• TASK DESCRIPTION:
Repeat the listing below exactly from the line with "This screenshot has height=870, width=1320." through its last line. Skip every picture.

(INPUT DATA Opens)

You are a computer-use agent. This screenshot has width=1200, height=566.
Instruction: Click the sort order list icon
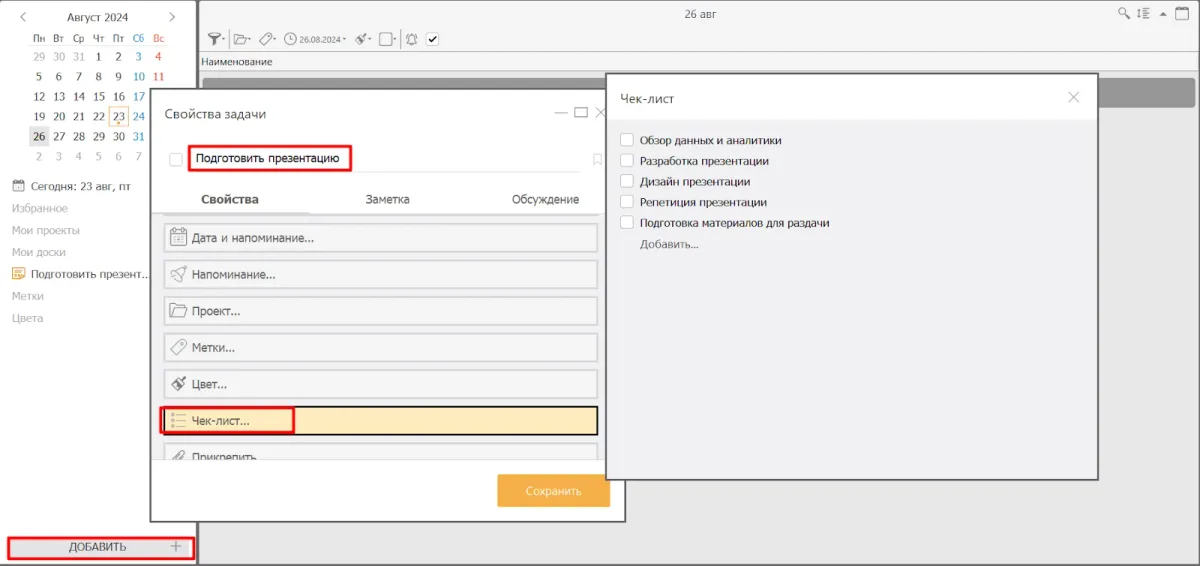[x=1143, y=14]

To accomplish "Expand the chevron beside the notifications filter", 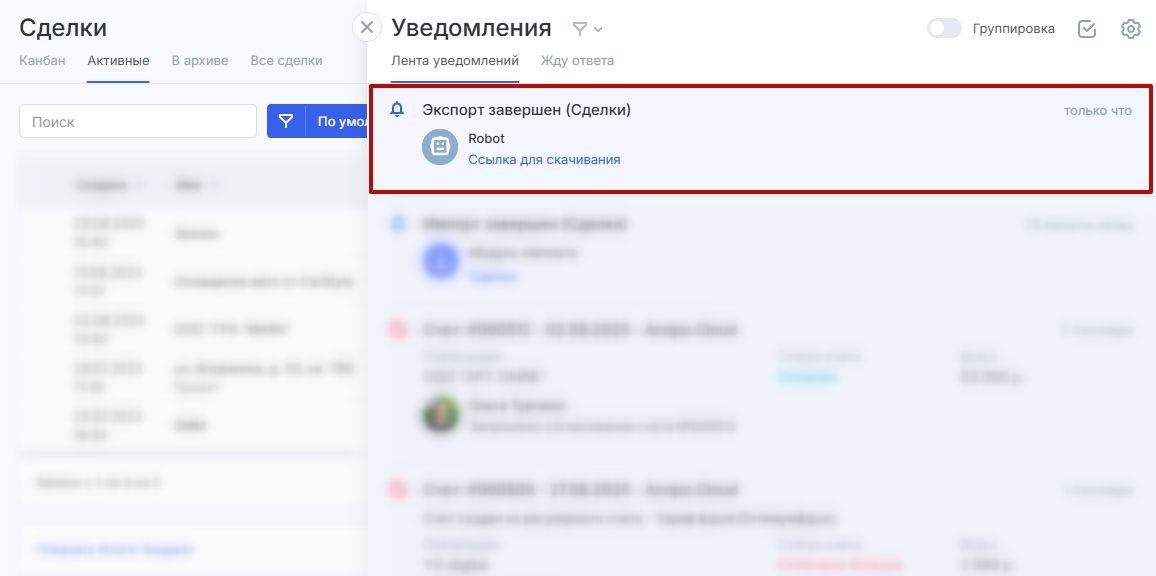I will 598,29.
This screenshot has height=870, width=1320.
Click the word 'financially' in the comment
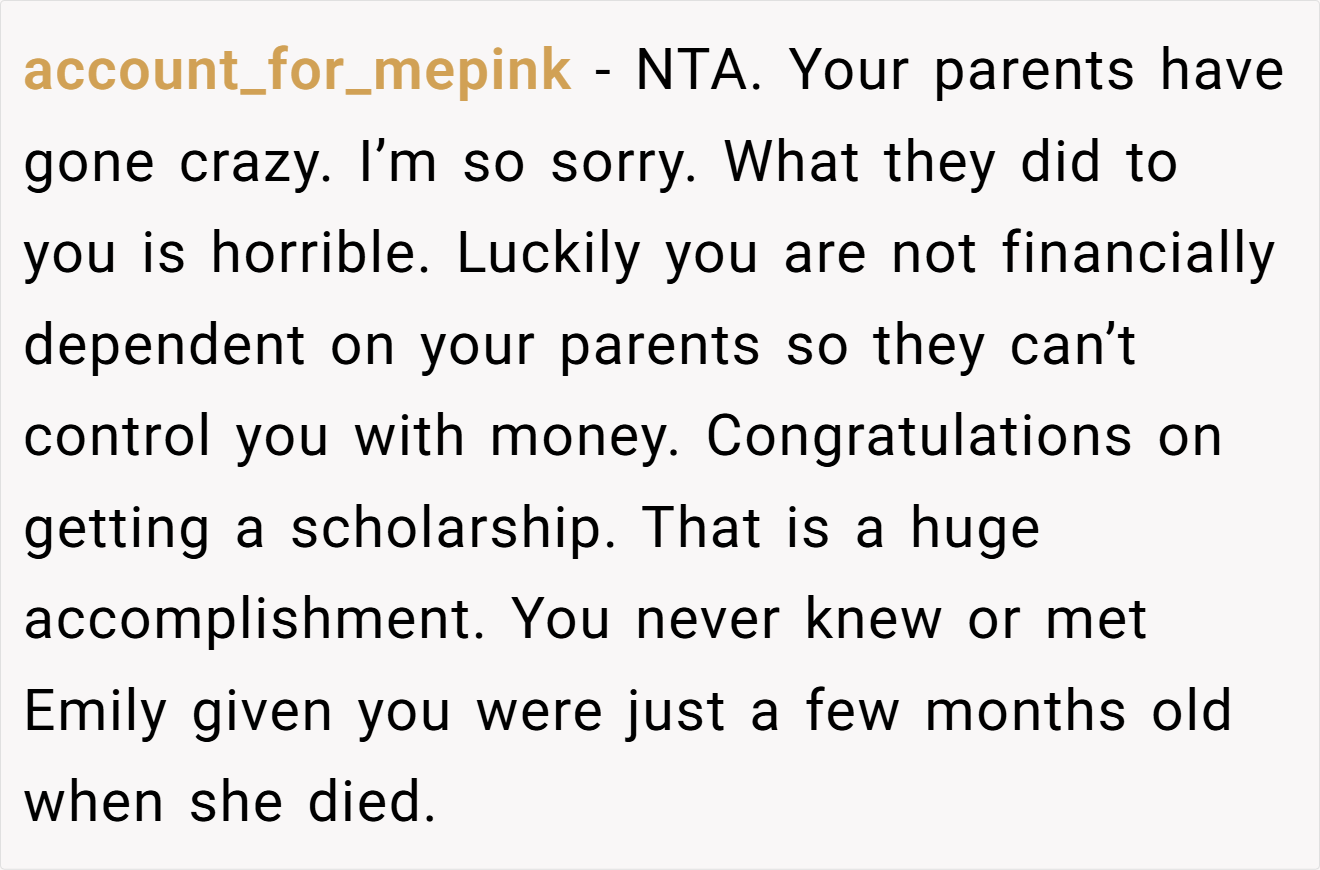(1139, 253)
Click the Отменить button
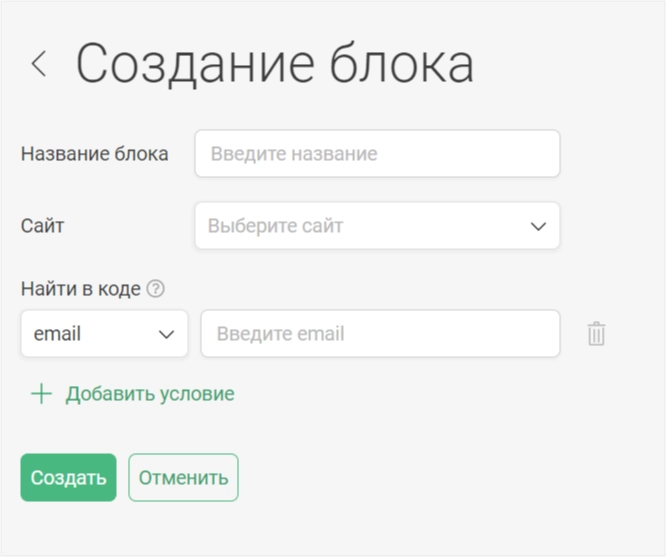 coord(183,478)
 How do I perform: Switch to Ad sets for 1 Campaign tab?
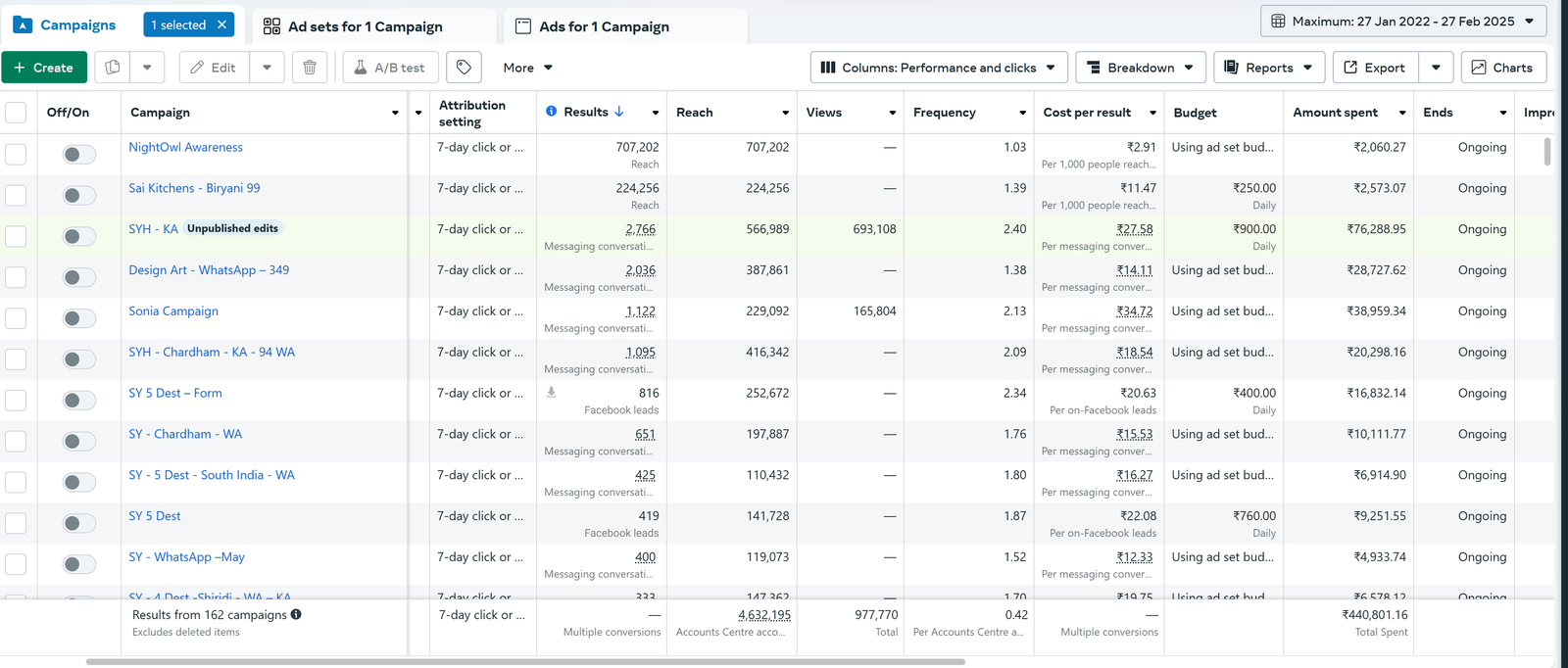(365, 26)
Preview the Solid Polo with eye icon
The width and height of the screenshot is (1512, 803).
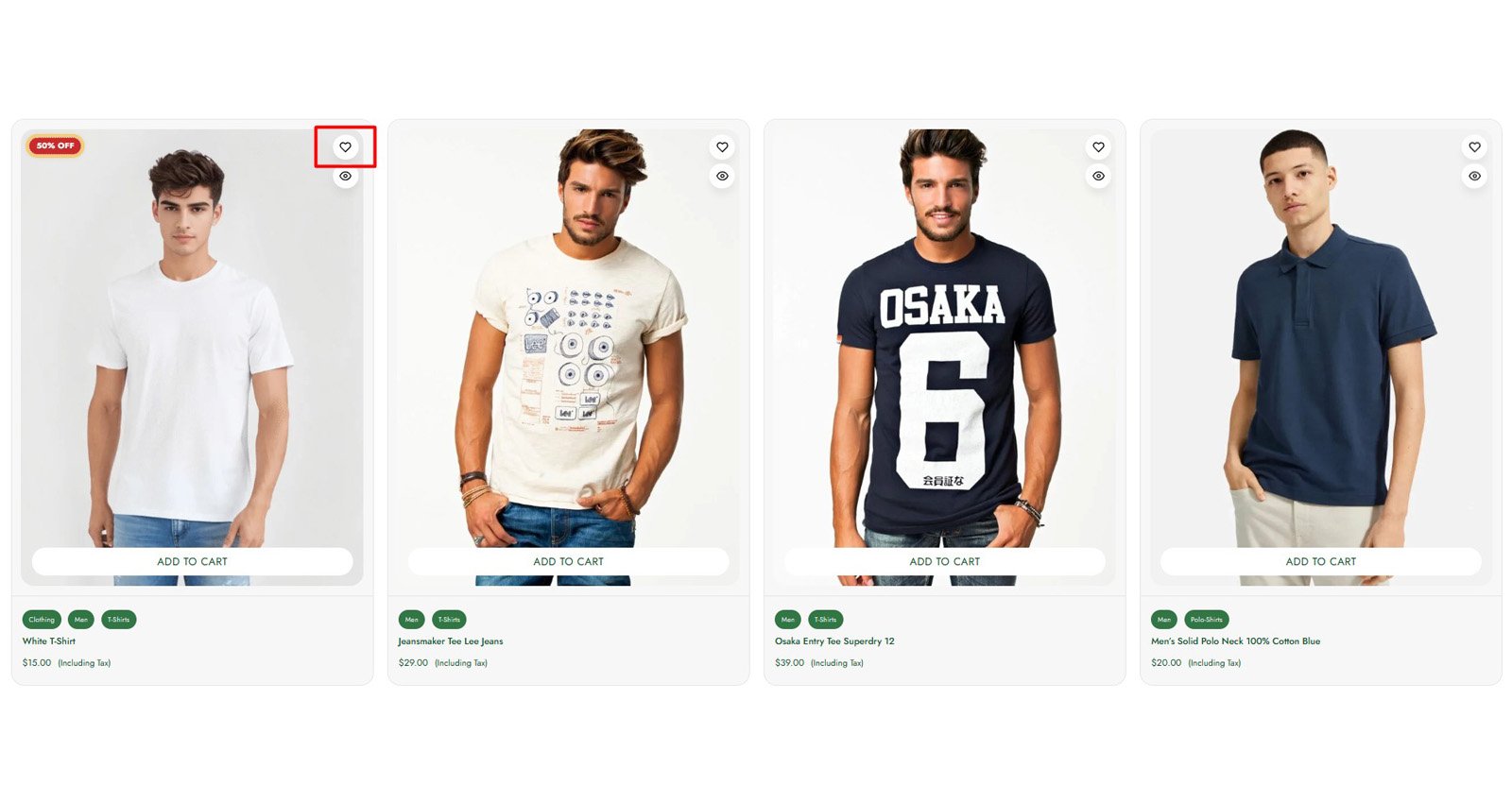(x=1474, y=176)
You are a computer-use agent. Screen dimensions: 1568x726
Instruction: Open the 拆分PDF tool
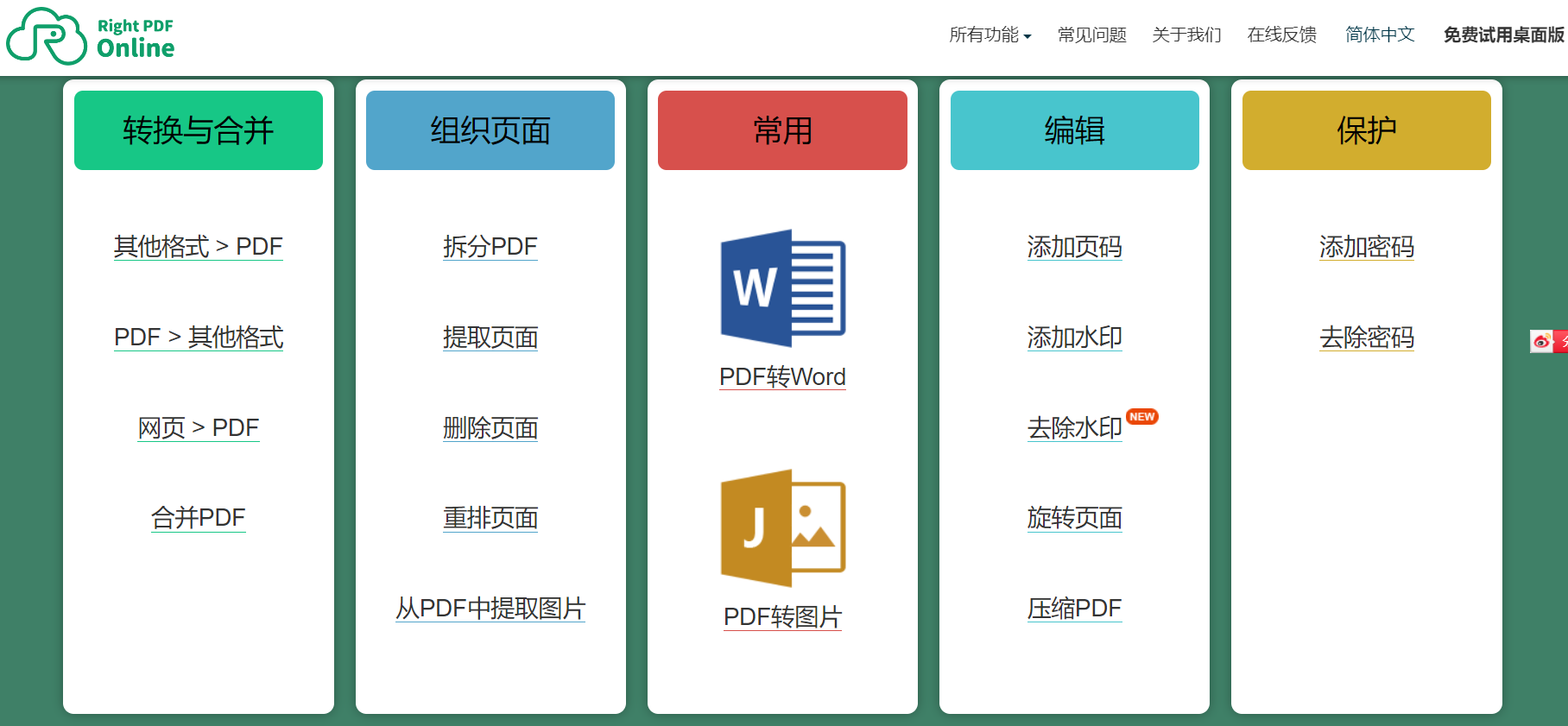tap(490, 247)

(INPUT DATA Closes)

• RESPONSE:
This screenshot has height=870, width=1320.
Click the word 'financially' in the comment
(1139, 253)
Click the Отменить button
 coord(183,478)
 How do I perform: Switch to Ad sets for 1 Campaign tab?
(365, 26)
Preview the Solid Polo with eye icon
The width and height of the screenshot is (1512, 803).
(x=1474, y=176)
You are a computer-use agent. Screen dimensions: 1568x726
Instruction: Open the 拆分PDF tool
tap(490, 247)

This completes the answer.